The Turkish government openly boasts about carrying out refoulement, forcibly deporting Afghan people, Iraqis and Bangladeshi people, and in recent years has started forcing Syrian men, women and children back into a state where all risk being, and some have been, tortured by IS or the government.
Not only does Mitarachis know that Türkiye is not a safe state, and that it is in any case illegal to deny people asylum solely on the basis that they have been in a ‘safe state’, he also knows – or at least should do – that Türkiye simply does not have the ‘obligations’ he claims.
This does not reflect at all well on Türkiye, and it is good that we can show the country’s attitudes and horrendous activity, but that does not make what Mitarachis says true. It is false, and it is impossible to believe that he does not know this. It is, in short, a lie.
Finally and most openly, Mitarachis claims that SYRIZA’s policy notes indicate a plan to ‘cease deportations’, which they do not, and to ‘abolish administrative detention’.
We wish SYRIZA would make such a pledge.

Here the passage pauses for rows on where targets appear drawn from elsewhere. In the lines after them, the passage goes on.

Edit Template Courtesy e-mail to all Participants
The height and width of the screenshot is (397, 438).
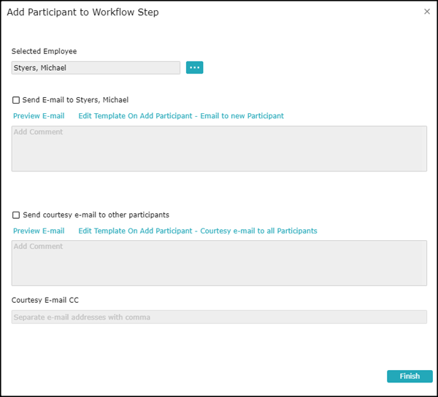point(198,231)
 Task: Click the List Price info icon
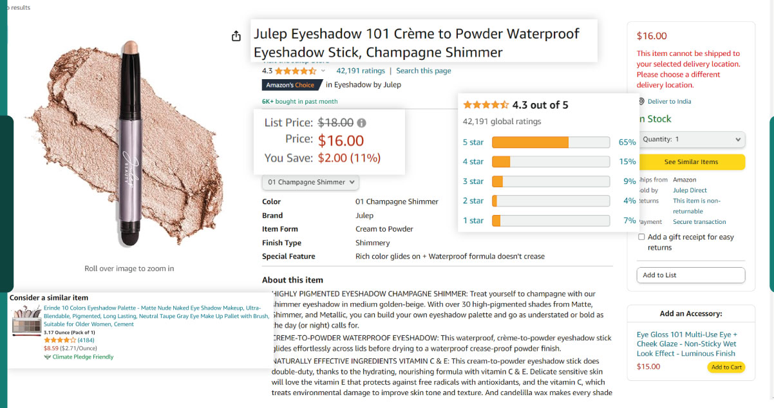click(x=361, y=123)
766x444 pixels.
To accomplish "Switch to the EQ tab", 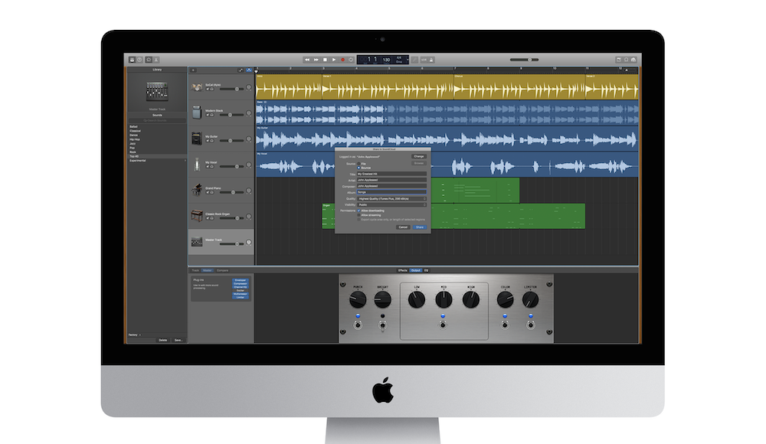I will click(426, 270).
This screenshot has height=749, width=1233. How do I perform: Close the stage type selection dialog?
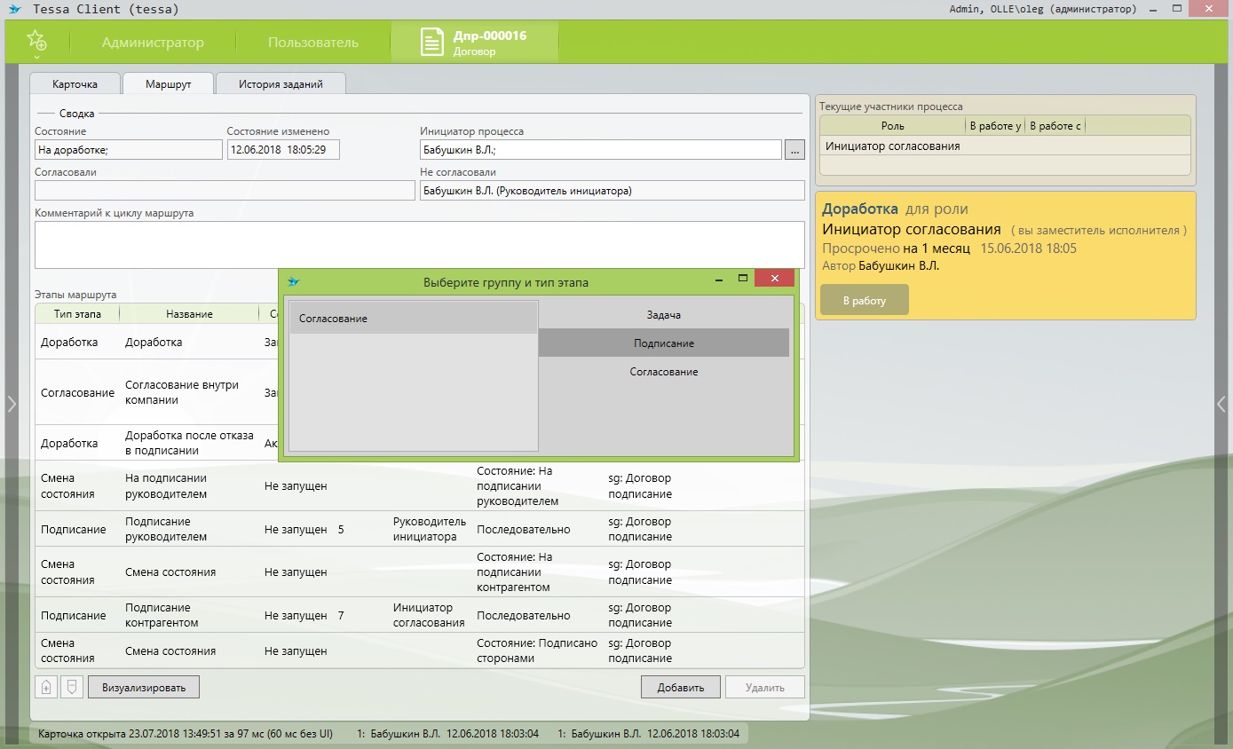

We wish it would make, too, an impassioned and sensible argument about why ‘administrative detention’ is a hollow laugh in the face of concepts of justice and human decency. We wish it came to power and carried it out.
But it isn’t making such a promise (and it never makes such arguments). As we have seen, the sole thing SYRIZA has said about administrative detention is that it would: ‘{restore} administrative detention based on the provisions of European law and the recommendations of the Council of Europe’.
That is, SYRIZA in its own words pledges not to end administrative detention, as Mitarachis claims, but to run administrative detention according to laws and guidance set by the EU, of which Greece is a member, and as such should be following.
To claim that SYRIZA plans to end administrative detention is, simply, a lie. It does no such thing.
It is impossible to say whether lying is a kind of medical compulsion for Mitarachis, whether perhaps he does it even without knowing he is doing it. Perhaps he regrets his lies when confronted with them at a later date, and does not even remember telling them or why he did so.
So we shall not be unpleasant to or about him. We each have our cross to bear.
But what we will say, as advice to every person in Greece, and any others entitled to vote on Sunday 21 May, is that Mitarachis is a liar. You cannot trust his word on any issue, because he is a liar. Whether deliberately, or because of some terrible affliction, Notis Mitarachis cannot be trusted. He is a liar.